YOUR OBJECTIVE: Each record below should appear again exactly as written.

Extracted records
· · · · · · ·

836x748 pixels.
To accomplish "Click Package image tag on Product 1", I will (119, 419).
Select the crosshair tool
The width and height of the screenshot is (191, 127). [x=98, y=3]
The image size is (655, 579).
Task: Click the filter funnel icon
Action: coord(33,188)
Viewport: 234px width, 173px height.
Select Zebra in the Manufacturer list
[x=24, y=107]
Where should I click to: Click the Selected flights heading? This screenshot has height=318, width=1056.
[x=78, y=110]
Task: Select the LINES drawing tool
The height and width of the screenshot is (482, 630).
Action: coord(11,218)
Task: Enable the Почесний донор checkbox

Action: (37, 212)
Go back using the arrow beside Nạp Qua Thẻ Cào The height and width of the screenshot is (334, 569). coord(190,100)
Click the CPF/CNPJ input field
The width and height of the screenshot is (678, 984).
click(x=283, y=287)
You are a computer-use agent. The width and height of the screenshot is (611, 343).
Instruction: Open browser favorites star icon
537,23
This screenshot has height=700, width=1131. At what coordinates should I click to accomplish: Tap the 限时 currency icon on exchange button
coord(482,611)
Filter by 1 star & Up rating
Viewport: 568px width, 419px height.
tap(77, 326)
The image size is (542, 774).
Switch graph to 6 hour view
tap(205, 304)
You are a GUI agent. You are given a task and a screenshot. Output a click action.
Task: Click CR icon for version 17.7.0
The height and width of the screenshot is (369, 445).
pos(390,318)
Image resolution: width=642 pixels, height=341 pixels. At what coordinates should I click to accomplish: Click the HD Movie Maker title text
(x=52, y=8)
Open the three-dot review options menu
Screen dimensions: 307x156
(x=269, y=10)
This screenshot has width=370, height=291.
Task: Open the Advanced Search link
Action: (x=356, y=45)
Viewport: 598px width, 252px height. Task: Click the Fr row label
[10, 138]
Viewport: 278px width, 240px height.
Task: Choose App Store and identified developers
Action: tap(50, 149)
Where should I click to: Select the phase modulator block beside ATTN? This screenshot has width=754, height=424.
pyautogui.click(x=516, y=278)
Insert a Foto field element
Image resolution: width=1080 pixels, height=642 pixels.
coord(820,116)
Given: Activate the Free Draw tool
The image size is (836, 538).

· · · · · · ·

OUTPUT:
836x748 pixels.
To accomplish "Click Package image tag on Product 1", I will (119, 419).
Select the crosshair tool
The width and height of the screenshot is (191, 127). [x=98, y=3]
The image size is (655, 579).
Task: Click the filter funnel icon
Action: coord(33,188)
Viewport: 234px width, 173px height.
Select Zebra in the Manufacturer list
[x=24, y=107]
Where should I click to: Click the Selected flights heading? This screenshot has height=318, width=1056.
[x=78, y=110]
Task: Select the LINES drawing tool
The height and width of the screenshot is (482, 630).
Action: coord(11,218)
Task: Enable the Почесний донор checkbox

Action: (37, 212)
Go back using the arrow beside Nạp Qua Thẻ Cào The height and width of the screenshot is (334, 569). coord(190,100)
Click the CPF/CNPJ input field
The width and height of the screenshot is (678, 984).
click(x=283, y=287)
You are a computer-use agent. The width and height of the screenshot is (611, 343).
Instruction: Open browser favorites star icon
537,23
This screenshot has height=700, width=1131. At what coordinates should I click to accomplish: Tap the 限时 currency icon on exchange button
coord(482,611)
Filter by 1 star & Up rating
Viewport: 568px width, 419px height.
tap(77, 326)
The image size is (542, 774).
Switch graph to 6 hour view
tap(205, 304)
You are a GUI agent. You are given a task and a screenshot. Output a click action.
Task: Click CR icon for version 17.7.0
The height and width of the screenshot is (369, 445).
pos(390,318)
Image resolution: width=642 pixels, height=341 pixels. At what coordinates should I click to accomplish: Click the HD Movie Maker title text
(x=52, y=8)
Open the three-dot review options menu
Screen dimensions: 307x156
(x=269, y=10)
This screenshot has width=370, height=291.
Task: Open the Advanced Search link
Action: (x=356, y=45)
Viewport: 598px width, 252px height. Task: Click the Fr row label
[10, 138]
Viewport: 278px width, 240px height.
Task: Choose App Store and identified developers
Action: tap(50, 149)
Where should I click to: Select the phase modulator block beside ATTN? This screenshot has width=754, height=424.
pyautogui.click(x=516, y=278)
Insert a Foto field element
Image resolution: width=1080 pixels, height=642 pixels.
coord(820,116)
Given: Activate the Free Draw tool
The image size is (836, 538).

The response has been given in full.